In essentie houdt Vlabel nog steeds voet bij stuk, maar suggereert mogelijke oplossingen. De meest evidente uitweg is de afkoop van het levensverzekeringscontract door de verzekeringnemer, gevolgd door een schenking van de afkoopwaarde in geld aan de begunstigde. Als begiftigde kan deze laatste vervolgens een nieuw contract afsluiten bij dezelfde of een andere levensverzekeraar, afhankelijk van de last die de schenker eventueel heeft opgelegd. Als de polis al geschonken is, kan de begiftigde het contract afkopen en herinvesteren in een ander beleggings- of verzekeringsproduct. Wanneer de geschonken polis niet meer bestaat bij het overlijden van de oorspronkelijke verzekeringnemer (de schenker), zal geen uitkering meer plaatsgrijpen op basis van dit levensverzekeringscontract en vindt art. 2.7.1.0.6, §1, eerste lid, VCF niet langer toepassing.

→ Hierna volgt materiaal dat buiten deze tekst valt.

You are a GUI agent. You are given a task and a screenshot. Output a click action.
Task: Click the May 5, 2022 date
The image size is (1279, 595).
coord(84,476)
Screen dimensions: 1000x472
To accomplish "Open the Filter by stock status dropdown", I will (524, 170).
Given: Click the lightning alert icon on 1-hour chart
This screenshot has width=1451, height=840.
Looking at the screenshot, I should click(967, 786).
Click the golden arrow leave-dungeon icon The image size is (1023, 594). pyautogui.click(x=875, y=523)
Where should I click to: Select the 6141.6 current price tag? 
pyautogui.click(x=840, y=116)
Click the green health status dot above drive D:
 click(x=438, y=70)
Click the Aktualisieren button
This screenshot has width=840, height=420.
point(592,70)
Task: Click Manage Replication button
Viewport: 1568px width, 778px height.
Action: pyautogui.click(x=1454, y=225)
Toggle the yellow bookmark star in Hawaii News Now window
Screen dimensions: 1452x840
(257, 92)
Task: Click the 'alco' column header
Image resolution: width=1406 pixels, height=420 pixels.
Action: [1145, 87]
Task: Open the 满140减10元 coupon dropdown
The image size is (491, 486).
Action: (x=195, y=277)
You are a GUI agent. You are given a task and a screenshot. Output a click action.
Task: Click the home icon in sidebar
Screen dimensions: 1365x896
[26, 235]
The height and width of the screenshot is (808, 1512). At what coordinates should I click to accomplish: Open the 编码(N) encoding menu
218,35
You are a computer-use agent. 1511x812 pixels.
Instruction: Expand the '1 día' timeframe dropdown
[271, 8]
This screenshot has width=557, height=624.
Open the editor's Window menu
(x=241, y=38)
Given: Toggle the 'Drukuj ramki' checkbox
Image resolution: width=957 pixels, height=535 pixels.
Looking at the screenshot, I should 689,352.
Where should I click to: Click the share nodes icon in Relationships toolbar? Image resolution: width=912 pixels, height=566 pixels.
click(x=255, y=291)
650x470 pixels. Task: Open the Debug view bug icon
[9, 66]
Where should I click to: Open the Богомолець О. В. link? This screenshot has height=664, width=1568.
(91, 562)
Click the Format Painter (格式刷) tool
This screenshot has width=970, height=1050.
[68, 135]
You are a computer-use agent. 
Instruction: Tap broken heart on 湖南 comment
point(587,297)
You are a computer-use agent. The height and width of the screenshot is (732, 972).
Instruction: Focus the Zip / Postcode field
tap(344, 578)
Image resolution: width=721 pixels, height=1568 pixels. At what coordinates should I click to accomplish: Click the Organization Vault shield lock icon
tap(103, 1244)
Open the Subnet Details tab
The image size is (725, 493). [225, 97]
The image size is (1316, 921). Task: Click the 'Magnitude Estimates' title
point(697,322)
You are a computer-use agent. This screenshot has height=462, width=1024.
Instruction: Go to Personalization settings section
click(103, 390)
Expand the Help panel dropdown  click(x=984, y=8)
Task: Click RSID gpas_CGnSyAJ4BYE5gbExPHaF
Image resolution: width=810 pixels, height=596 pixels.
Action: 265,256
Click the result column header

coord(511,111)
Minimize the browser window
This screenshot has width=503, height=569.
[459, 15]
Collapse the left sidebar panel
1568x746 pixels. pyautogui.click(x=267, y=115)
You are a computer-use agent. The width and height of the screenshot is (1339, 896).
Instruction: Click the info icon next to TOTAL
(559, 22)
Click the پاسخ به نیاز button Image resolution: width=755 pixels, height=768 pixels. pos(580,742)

Omwille van fiscale en financiële redenen (roerende voorheffing, premietaks, afkoopvergoeding, lager rendement, administratieve rompslomp, verstoring van successieplanning) voldoet deze suggestie niet. Als bovendien de schenking van de afkoopwaarde niet (tijdig) wordt geregistreerd (heffing van 3% of 7% schenkbelasting), is de begunstigde alsnog erfbelasting verschuldigd op de geschonken waarde ingeval de schenker komt te overlijden binnen de 3 jaar na het overlijden. Toepassing wordt dan gemaakt van een andere fictiebepaling in de VCF, met name artikel 2.7.1.0.5, §1 VCF (oud artikel 7 W. Succ.). Na het verstrijken van voormelde termijn van 3 jaar, bestaat het risico op de heffing van erfbelasting niet langer.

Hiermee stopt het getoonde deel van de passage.